Goal :: Rewrite all the records with "screenshot" changed to "screen capture" wherever it appears, keeping everything else the same. Leave out the pictures.
* * *
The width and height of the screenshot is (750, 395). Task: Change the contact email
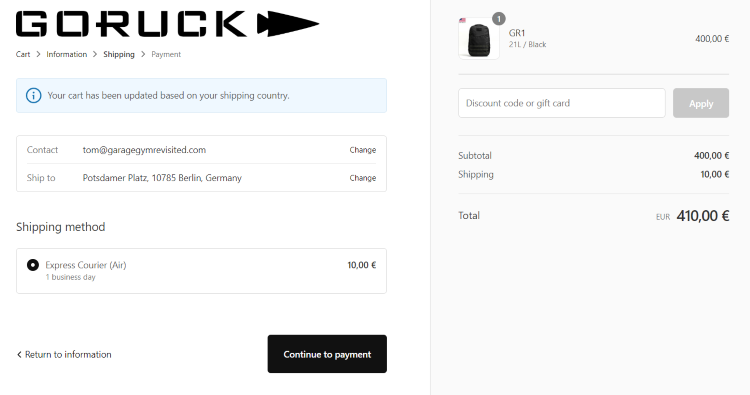363,150
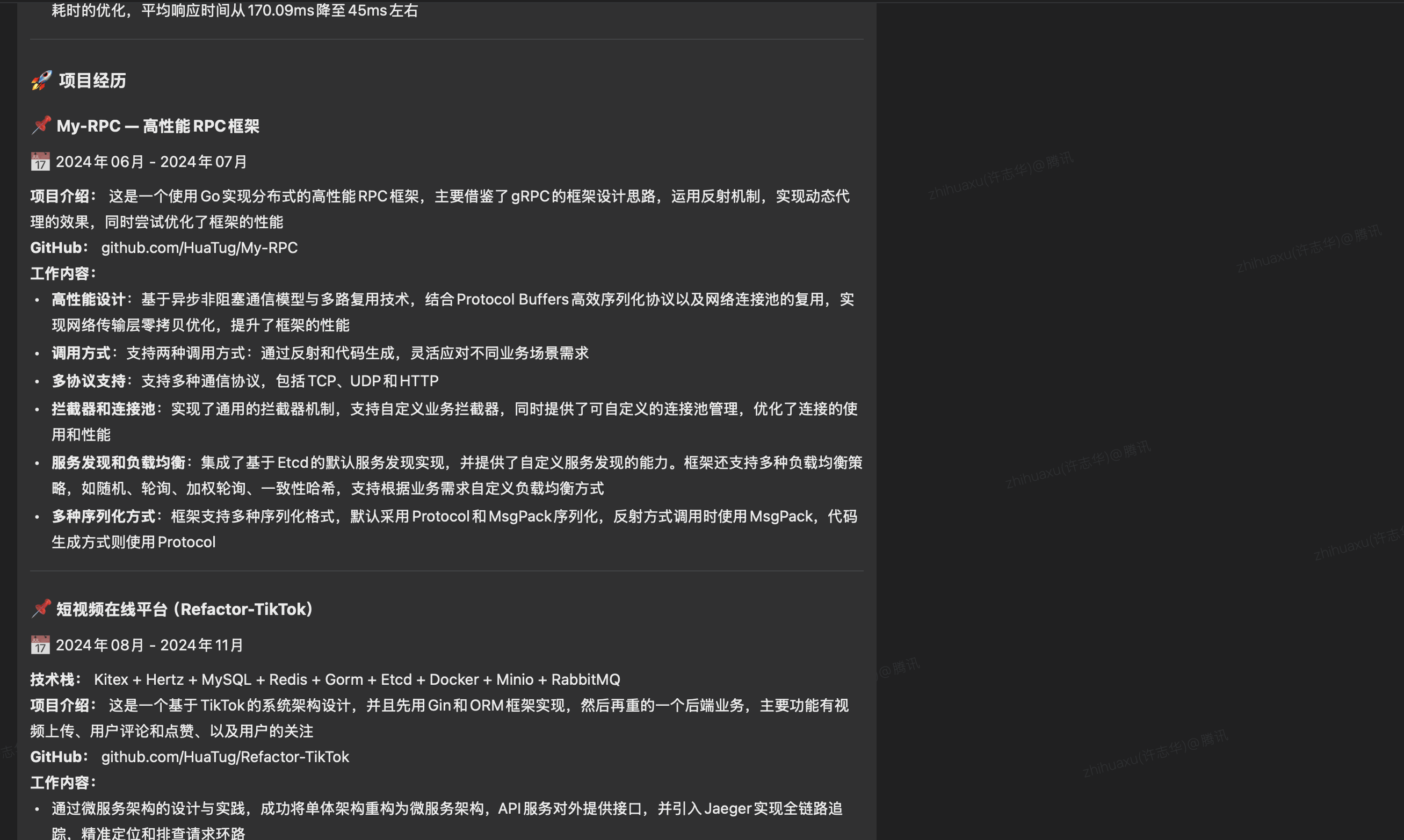Screen dimensions: 1404x840
Task: Click the bold 高性能设计 bullet label
Action: click(88, 300)
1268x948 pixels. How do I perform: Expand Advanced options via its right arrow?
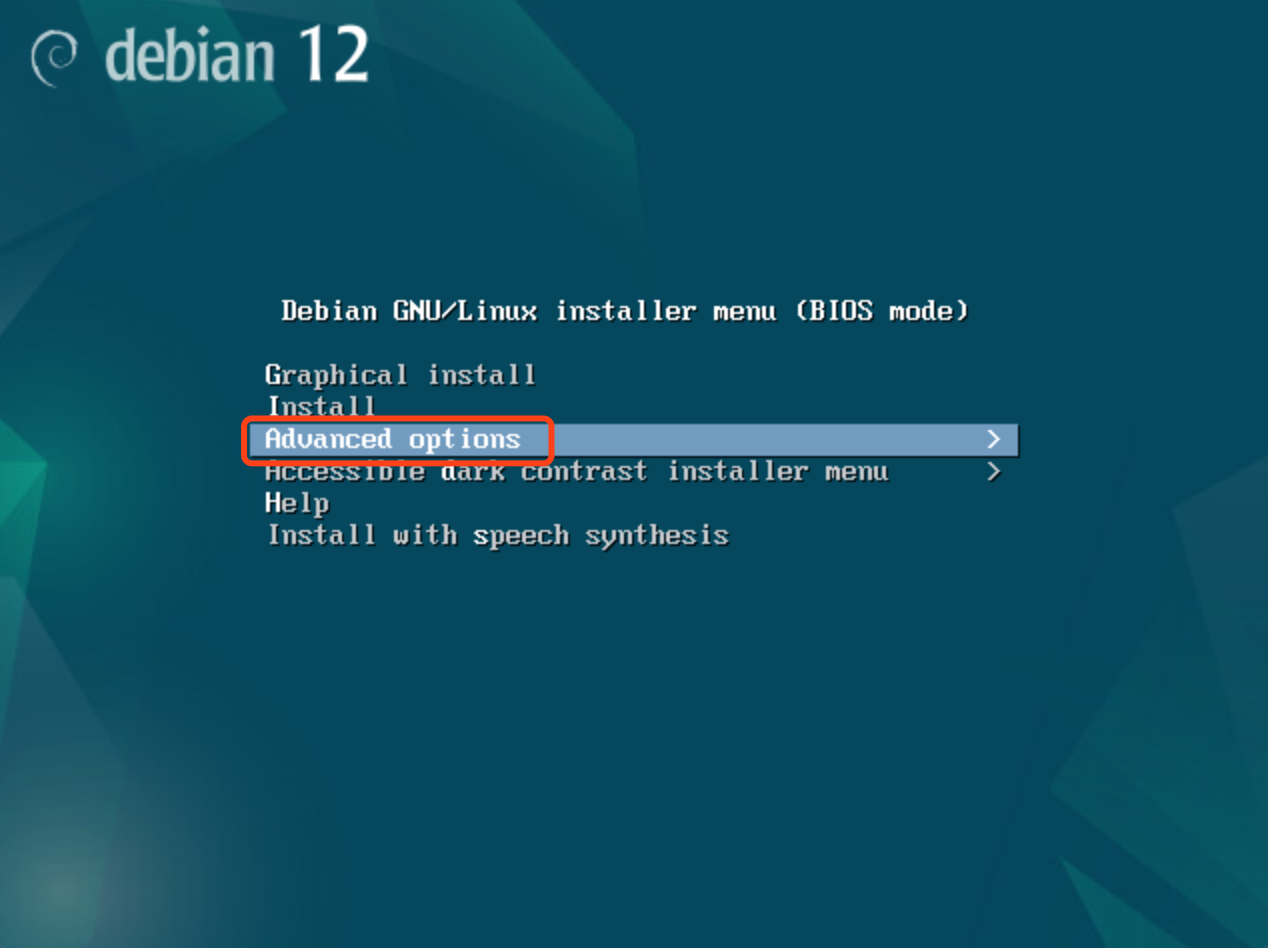coord(993,439)
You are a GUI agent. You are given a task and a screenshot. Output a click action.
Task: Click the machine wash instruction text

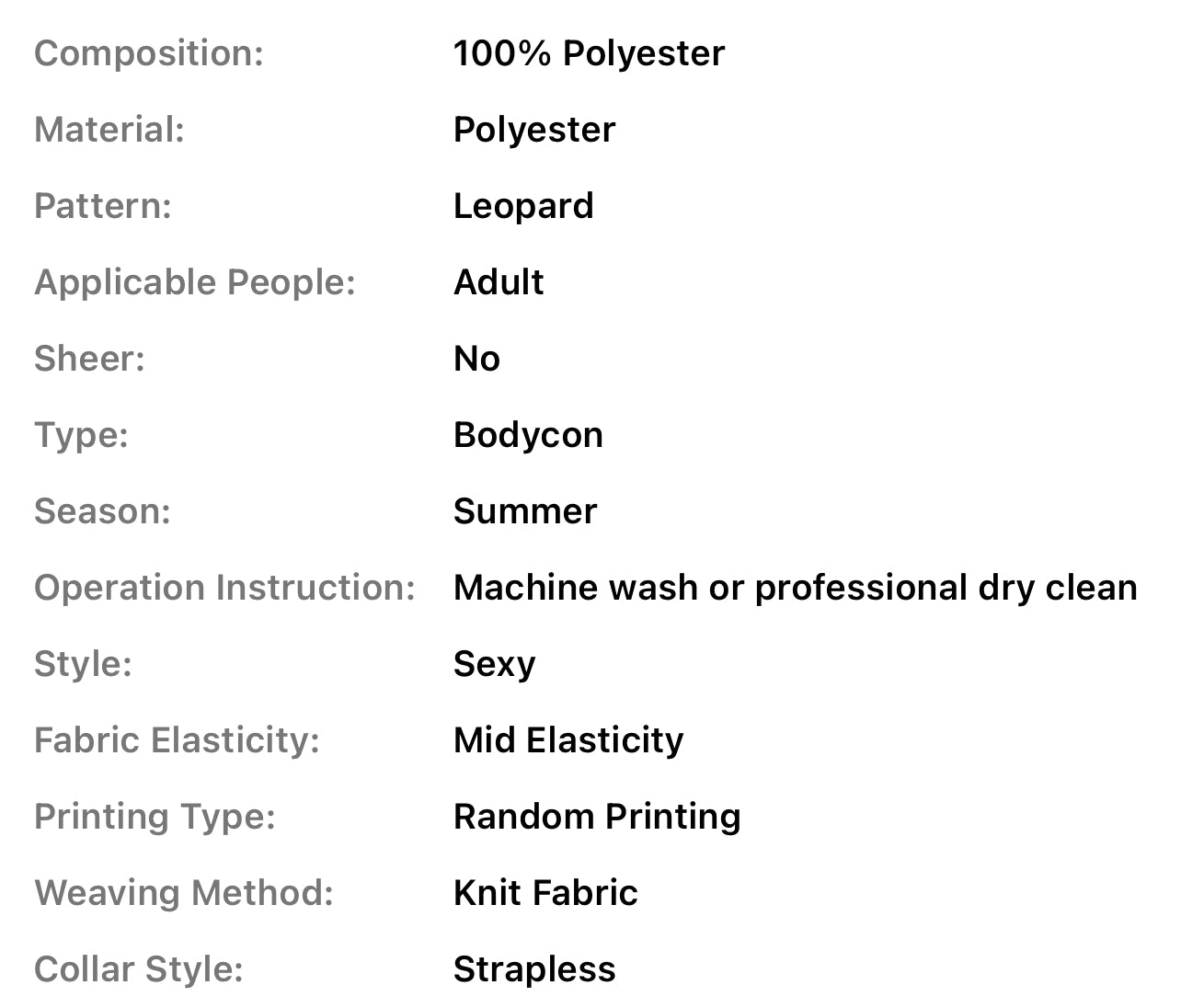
* * *
Worked answer ::
The width and height of the screen capture is (750, 395). Task: Change the contact email
363,150
Screen dimensions: 1404x840
Task: Click the bold 高性能设计 bullet label
Action: click(88, 300)
1268x948 pixels. How do I perform: Expand Advanced options via its right arrow?
coord(993,439)
You are a GUI agent. You are given a task and a screen capture. Output a click action.
Task: Click the machine wash instruction text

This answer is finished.